About the Project
While several studies highlighted how strategies for managing work/life demands are varied, and how people appropriate technologies in highly personal and nuanced ways to support these personal strategies, technology design is still relying on either the limited “always-on” paradigm, or on the assumption that a separation of work and life is always the ideal management strategy. Also the technological perspective often ignores the complex nature of “work” and “life”, whereby “work” is not limited to the office/workplace (e.g. work done in people’s homes), and being in the workplace does not eliminate the need to attend to personal demands (e.g. managing personal issues during work hours); similarly “life” demands are not just about family, social or leisure activities (e.g. taxes; healthcare), as well as private time being pervaded with work tasks as expectations change in terms of availability.
Technology design must consider these complexities. There is considerable room for innovation and creative thinking in this respect, to further the debate and strengthen impact around design and to elicit creative ideas that are more cognizant of human practices.
The “Managing Technology Around Work and Life” project comprises:
– An Interview Study investigating the strategies of technology appropriation put in place to handle work and life demands
– A Workshop in Sheffield (December 13, 2016) where insights from the interview study will be used to create innovative design concepts for future technologies to support work and life demands
– Spearheading an interest group on technology design for work and life with the overall goal to overcome the divide between socio-scientific studies of work and life and technological innovation.

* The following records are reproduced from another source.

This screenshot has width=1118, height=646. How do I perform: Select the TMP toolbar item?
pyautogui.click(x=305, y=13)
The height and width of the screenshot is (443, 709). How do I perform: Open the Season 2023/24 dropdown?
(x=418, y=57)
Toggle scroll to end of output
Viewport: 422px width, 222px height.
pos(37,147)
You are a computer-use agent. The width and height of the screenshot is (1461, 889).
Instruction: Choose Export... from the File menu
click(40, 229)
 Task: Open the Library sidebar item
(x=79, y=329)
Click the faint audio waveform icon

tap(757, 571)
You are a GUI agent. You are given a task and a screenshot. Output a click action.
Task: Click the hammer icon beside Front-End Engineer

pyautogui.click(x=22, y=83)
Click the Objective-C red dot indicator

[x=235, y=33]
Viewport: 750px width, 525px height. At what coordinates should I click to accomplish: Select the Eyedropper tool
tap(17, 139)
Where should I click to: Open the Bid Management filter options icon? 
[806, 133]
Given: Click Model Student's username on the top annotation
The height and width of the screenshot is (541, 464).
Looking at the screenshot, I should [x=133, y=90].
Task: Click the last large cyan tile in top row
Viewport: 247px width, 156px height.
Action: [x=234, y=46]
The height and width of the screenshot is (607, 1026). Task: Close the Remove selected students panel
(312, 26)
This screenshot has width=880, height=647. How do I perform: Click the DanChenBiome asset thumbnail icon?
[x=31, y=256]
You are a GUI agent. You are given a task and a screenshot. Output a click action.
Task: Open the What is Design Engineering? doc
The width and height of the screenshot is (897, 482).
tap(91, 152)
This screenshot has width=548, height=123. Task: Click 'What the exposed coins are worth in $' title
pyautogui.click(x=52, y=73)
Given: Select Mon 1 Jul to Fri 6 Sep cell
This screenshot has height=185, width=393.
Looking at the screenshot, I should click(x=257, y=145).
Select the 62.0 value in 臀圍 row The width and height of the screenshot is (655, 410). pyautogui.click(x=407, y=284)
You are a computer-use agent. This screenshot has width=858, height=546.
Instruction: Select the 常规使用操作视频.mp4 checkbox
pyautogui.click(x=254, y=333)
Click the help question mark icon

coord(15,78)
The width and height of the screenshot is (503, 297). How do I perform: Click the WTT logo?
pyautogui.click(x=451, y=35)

This project is funded by the EPSRC Balance Network and is part of a cluster of initiatives on the theme of “Work/Life Balance in the Digital Age”.
About the Researchers
Dr Luigina Ciolfi, Reader in Communication at Sheffield Hallam University, has worked on many projects exploring interaction with technology in public spaces, heritage settings, and practices of work/life on the move. She has recently co-edited a special issue of the Personal and Ubiquitous Computing journal on the theme of technology for work and life.
She has organised a variety of international workshops and seminars on this topic, as well as having extensive project experience investigating human-computer interaction and work practices. She is an Associate Editor for the CSCW Journal.
Dr Eleanor Lockley, Research Fellow in the Cultural Communication and Computing Research Institute at SHU, has worked both in academic and commercial contexts, including multidisciplinary projects involving the design and development of qualitative and quantitative research methods. She has designed and implemented user centred design workshops, gathering user requirements for the development of mobile and web applications. Her doctoral research focused on the impact of the mobile phone on the public and private. Her research interests are concerned with the social impact of technology, the use of mobile devices and identity, and digital inclusion.